» **Aufgaben**:
[A] Schreiben Sie aus dem Forenthread zu Diablo 3 die Stelle von „Dieser Inhalt steht“ bis „es einfach etwas...“ wortgetreu ab.
[B] Worum bittet Veydron im Forenthread zu Diablo 3 die anderen Mitglieder?
[C] Setzen Sie den Forenthread zu Diablo 3 nach dem letzten Satz fort.

» **Textauszug**:
......
# Diablo 3 Fiasko: Blizzard ist schlimmer als der Holocaust



## Veydron (16. Mai 2012)

Wie auch in den deutschen D3 Forum über diverse Probleme geklagt wird und ganze Seiten an Shitstorming die Diablo Foren füllen so gehn unsere Amerikanischen Freunde sogar noch ein Stückchen weiter:





			Dieser Inhalt steht nur eingeloggten Mitgliedern zur Verfügung.
        




Diese sind der Meinung das selbst der Holocaust nichts gegen das ist was Blizzard hier veranstaltet..

Ich finde ja Blizzard hat den Vogel abgeschossen mit dem Online Zwang für Single/Offline Spieler, und natürlich auch noch mit dem schlechten Relase (Chars sidn aufeinmal gelöscht, diverse andere probleme etc)
Aber manche Leute übertreiben es einfach etwas...


Achja wo wir schonmal beim thema sind... Hat jemand noch nen Gästepass übrig ? 
Will mir D3 mal etwas genauer anschauen nach dem ganzen Hype und Drama. 

Besten Dank

Liebe Grüsse
Veydron


----------



## orkman (16. Mai 2012)

man kanns auch uebertreiben ... klar sollte alles von anfang ohne probleme laufen aber dies ist keine perfekte welt ... ich persoenlich kann im moment eh nicht spielen ... und dann in 1 monat wenn ich endlich zeit hab, sind eh die meisten probleme behoben das ganze mit dem holocaust zu vergleichen ist mehr als laecherlich ... die dummen ammis strotzen wieder mal vor intelligenz ... wenn so jemand nen perma ban kriegt haette er es echt verdient ...
......
» **Ausgewählte Einträge**:
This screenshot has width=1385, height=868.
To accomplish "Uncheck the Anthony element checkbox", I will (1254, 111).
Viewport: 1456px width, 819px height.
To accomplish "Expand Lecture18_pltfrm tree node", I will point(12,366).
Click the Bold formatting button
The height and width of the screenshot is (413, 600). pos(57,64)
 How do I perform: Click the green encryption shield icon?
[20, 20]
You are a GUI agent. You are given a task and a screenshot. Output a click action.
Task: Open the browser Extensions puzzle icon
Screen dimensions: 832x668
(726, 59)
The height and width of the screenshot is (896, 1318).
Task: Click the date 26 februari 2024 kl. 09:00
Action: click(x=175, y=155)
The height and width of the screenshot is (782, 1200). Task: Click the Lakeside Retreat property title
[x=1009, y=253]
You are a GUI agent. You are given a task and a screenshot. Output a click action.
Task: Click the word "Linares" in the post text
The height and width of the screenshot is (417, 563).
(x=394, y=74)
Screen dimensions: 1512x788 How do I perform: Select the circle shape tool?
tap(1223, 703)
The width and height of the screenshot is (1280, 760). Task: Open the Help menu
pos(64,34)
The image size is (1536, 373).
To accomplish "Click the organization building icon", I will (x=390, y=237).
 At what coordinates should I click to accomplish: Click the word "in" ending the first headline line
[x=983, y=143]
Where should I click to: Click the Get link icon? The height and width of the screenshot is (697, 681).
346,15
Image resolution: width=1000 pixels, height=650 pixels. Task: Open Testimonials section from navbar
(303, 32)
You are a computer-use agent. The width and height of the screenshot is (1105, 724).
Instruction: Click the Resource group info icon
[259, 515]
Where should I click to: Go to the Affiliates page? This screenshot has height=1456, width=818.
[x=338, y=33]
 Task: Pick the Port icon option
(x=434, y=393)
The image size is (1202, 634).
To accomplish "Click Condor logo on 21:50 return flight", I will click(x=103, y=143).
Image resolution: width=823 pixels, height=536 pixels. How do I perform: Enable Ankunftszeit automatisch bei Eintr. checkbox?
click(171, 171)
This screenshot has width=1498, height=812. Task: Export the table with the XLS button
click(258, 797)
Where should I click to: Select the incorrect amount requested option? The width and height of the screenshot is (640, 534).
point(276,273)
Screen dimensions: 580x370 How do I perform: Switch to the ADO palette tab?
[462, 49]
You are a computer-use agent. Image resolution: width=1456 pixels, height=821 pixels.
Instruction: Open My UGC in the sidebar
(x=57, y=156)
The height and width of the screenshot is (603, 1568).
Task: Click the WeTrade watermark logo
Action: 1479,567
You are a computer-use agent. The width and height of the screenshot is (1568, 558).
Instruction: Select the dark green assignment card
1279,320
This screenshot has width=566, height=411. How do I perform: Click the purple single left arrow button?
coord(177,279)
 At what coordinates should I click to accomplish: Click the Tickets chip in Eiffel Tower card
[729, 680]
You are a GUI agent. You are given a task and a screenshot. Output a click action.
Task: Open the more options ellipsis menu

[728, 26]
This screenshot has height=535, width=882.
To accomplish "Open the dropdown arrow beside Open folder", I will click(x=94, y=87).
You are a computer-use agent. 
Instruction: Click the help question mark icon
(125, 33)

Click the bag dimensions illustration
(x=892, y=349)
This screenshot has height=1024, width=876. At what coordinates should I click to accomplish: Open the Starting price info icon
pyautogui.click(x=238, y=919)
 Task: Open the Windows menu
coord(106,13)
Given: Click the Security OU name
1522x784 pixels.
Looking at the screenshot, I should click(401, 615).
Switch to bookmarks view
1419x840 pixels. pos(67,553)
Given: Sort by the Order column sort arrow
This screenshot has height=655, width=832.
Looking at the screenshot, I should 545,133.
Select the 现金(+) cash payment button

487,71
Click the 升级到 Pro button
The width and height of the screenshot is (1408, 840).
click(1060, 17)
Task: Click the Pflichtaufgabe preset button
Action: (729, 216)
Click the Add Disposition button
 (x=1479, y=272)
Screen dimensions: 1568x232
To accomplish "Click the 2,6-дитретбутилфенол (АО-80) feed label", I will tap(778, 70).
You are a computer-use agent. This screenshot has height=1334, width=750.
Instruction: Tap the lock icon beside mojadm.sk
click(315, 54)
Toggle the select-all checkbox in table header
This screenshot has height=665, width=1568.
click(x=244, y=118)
......
» **Antworten**:
[A]
Dieser Inhalt steht nur eingeloggten Mitgliedern zur Verfügung.
        




Diese sind der Meinung das selbst der Holocaust nichts gegen das ist was Blizzard hier veranstaltet..

Ich finde ja Blizzard hat den Vogel abgeschossen mit dem Online Zwang für Single/Offline Spieler, und natürlich auch noch mit dem schlechten Relase (Chars sidn aufeinmal gelöscht, diverse andere probleme etc)
Aber manche Leute übertreiben es einfach etwas...

[B] Um einen übrigen Gästepass.

[C]
----------



## Dethemonar (16. Mai 2012)

Derjenige der diese beiden Dinge vergleicht muss schon sehr dumm und unterbelichtet sein.


----------



## Ayecarumba80 (16. Mai 2012)

orkman schrieb:


> die dummen ammis strotzen wieder mal vor intelligenz ... wenn so jemand nen perma ban kriegt haette er es echt verdient ...



Das gleiche gilt für die Leute, die ein ganzes Volk aufgrund der Aussage eines Vollidioten über einen Kamm scheren...


----------



## orkman (16. Mai 2012)

Ayecarumba80 schrieb:


> Das gleiche gilt für die Leute, die ein ganzes Volk aufgrund der Aussage eines Vollidioten über einen Kamm scheren...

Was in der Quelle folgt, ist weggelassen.